Extracted data entries:
+++

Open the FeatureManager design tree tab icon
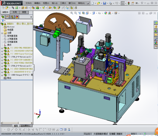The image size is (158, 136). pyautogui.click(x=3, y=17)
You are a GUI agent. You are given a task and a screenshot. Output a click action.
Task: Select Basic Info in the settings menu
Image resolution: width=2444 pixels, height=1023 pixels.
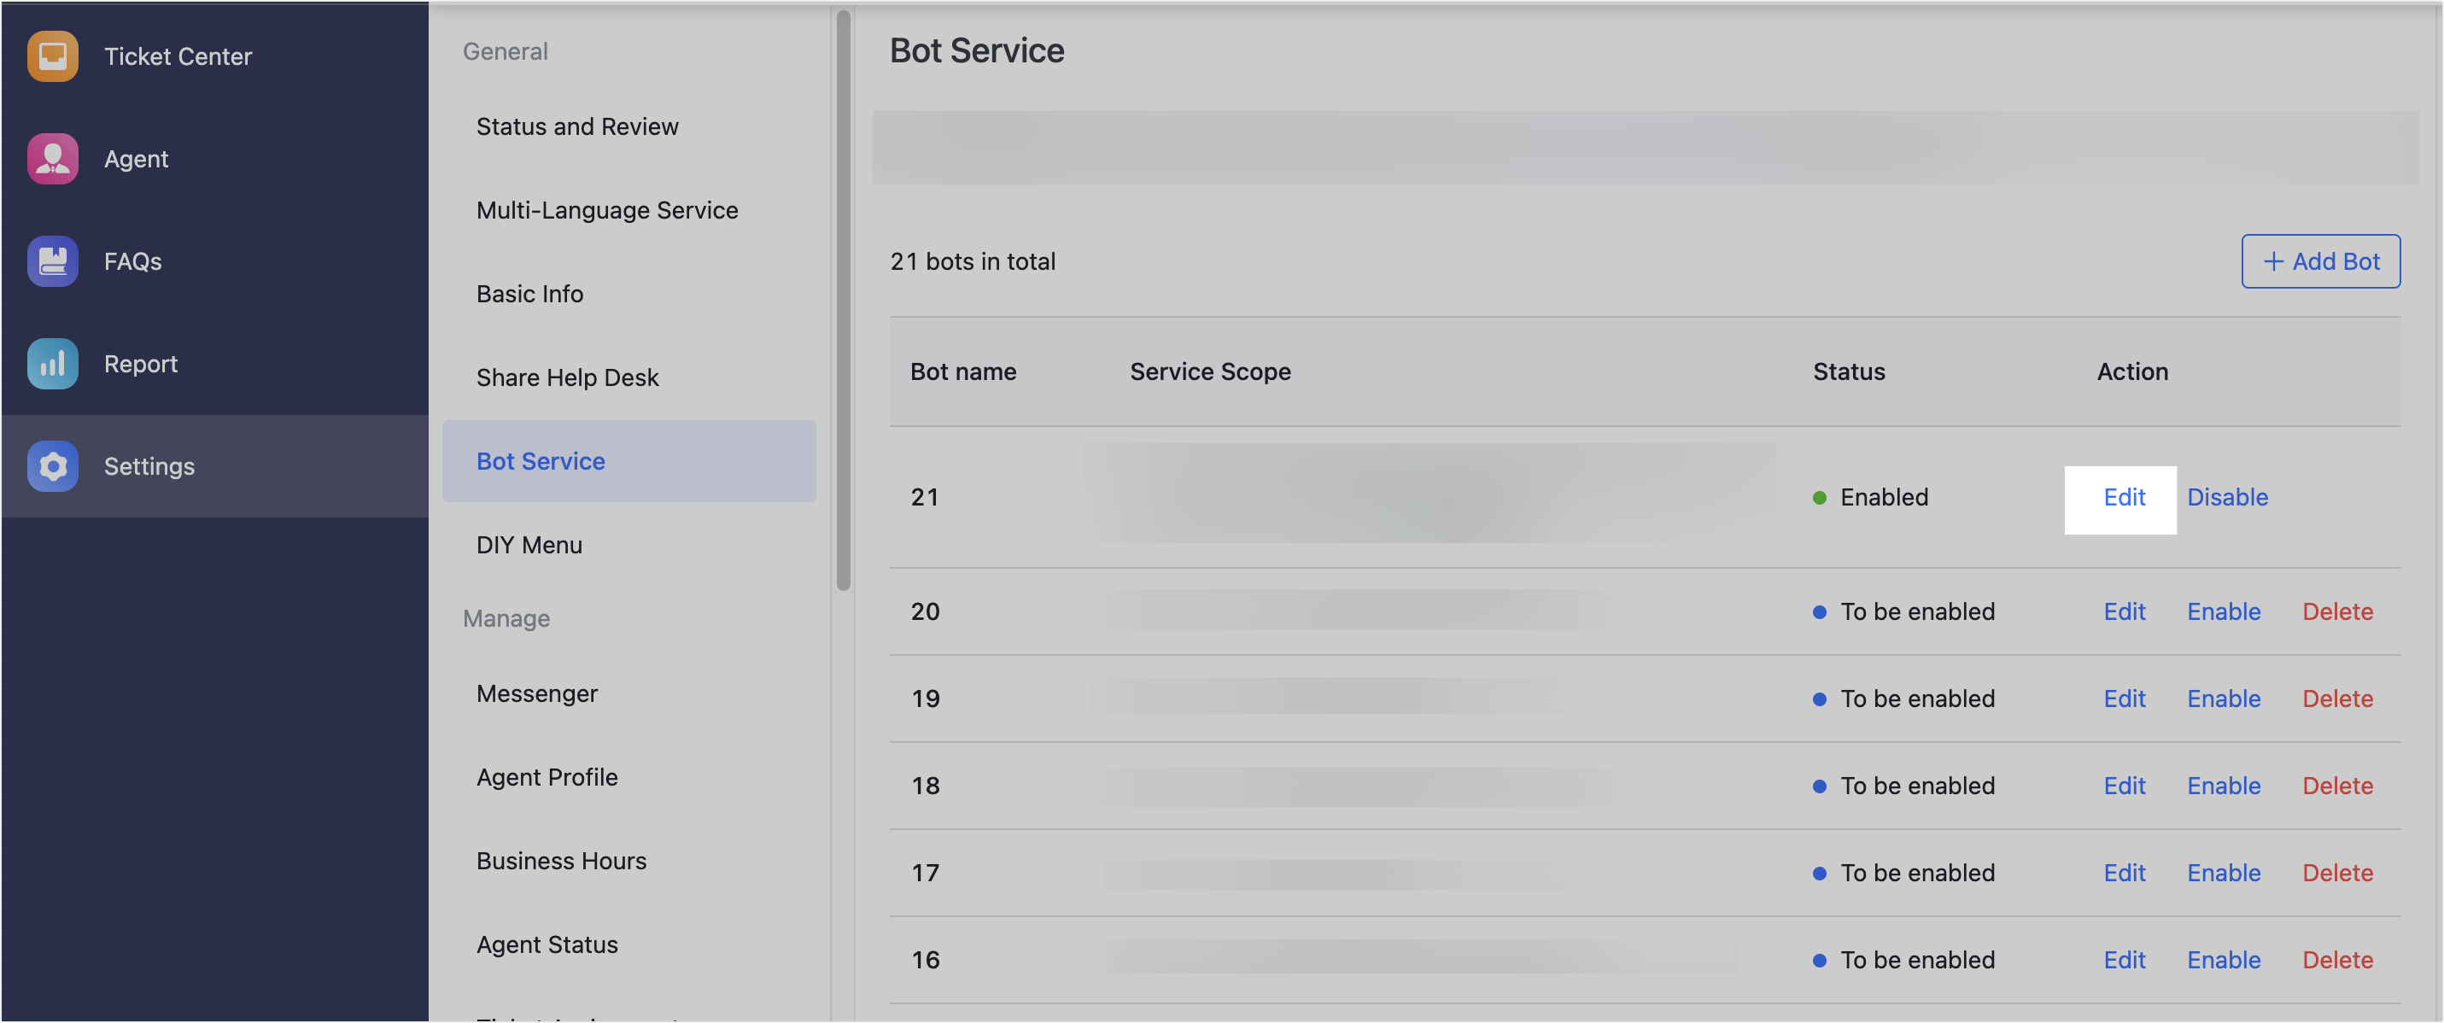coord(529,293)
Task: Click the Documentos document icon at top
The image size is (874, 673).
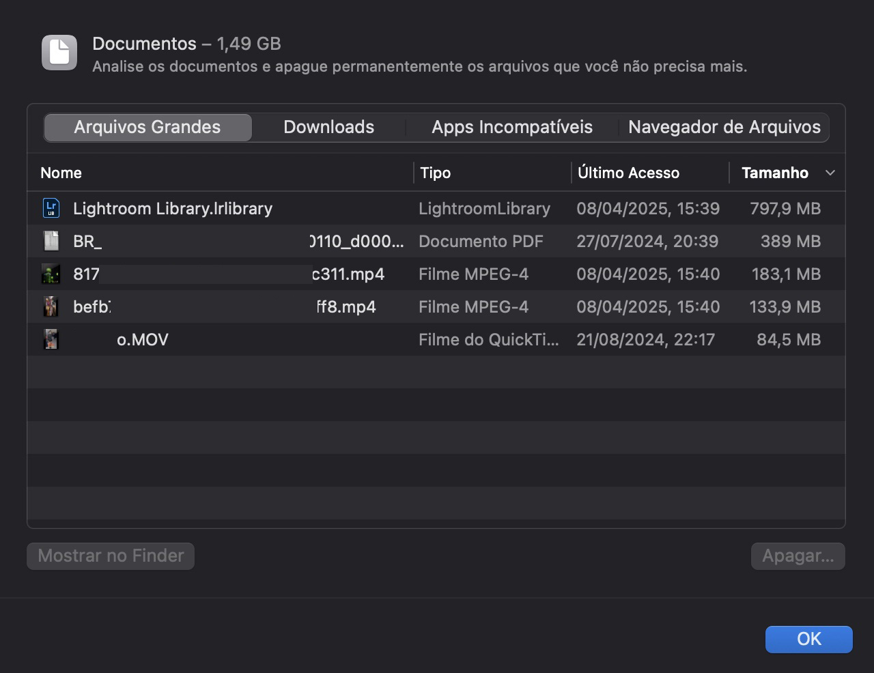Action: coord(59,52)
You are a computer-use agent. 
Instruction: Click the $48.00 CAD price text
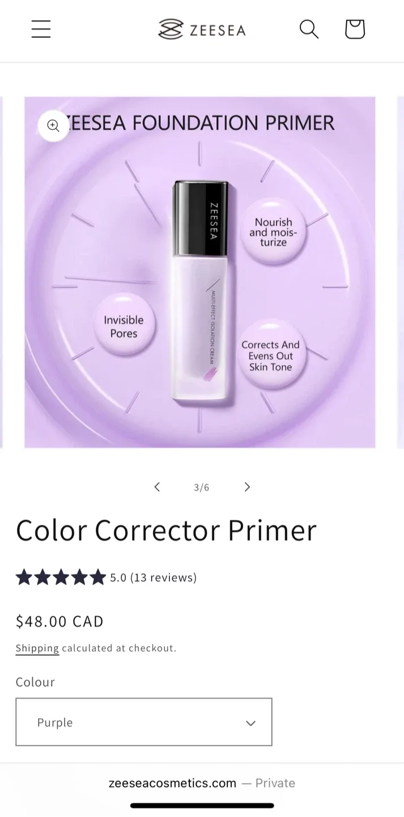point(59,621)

+++

» Task prompt:
Transcribe every record above in full. Pictures stay out of the copy.

» Written response:
Open the FeatureManager design tree tab icon
The image size is (158, 136). pyautogui.click(x=3, y=17)
You are a GUI agent. You are given a task and a screenshot. Output a click action.
Task: Select Basic Info in the settings menu
Image resolution: width=2444 pixels, height=1023 pixels.
coord(529,293)
Task: Click the Documentos document icon at top
The image size is (874, 673).
Action: coord(59,52)
You are a computer-use agent. 
Instruction: Click the $48.00 CAD price text
point(59,621)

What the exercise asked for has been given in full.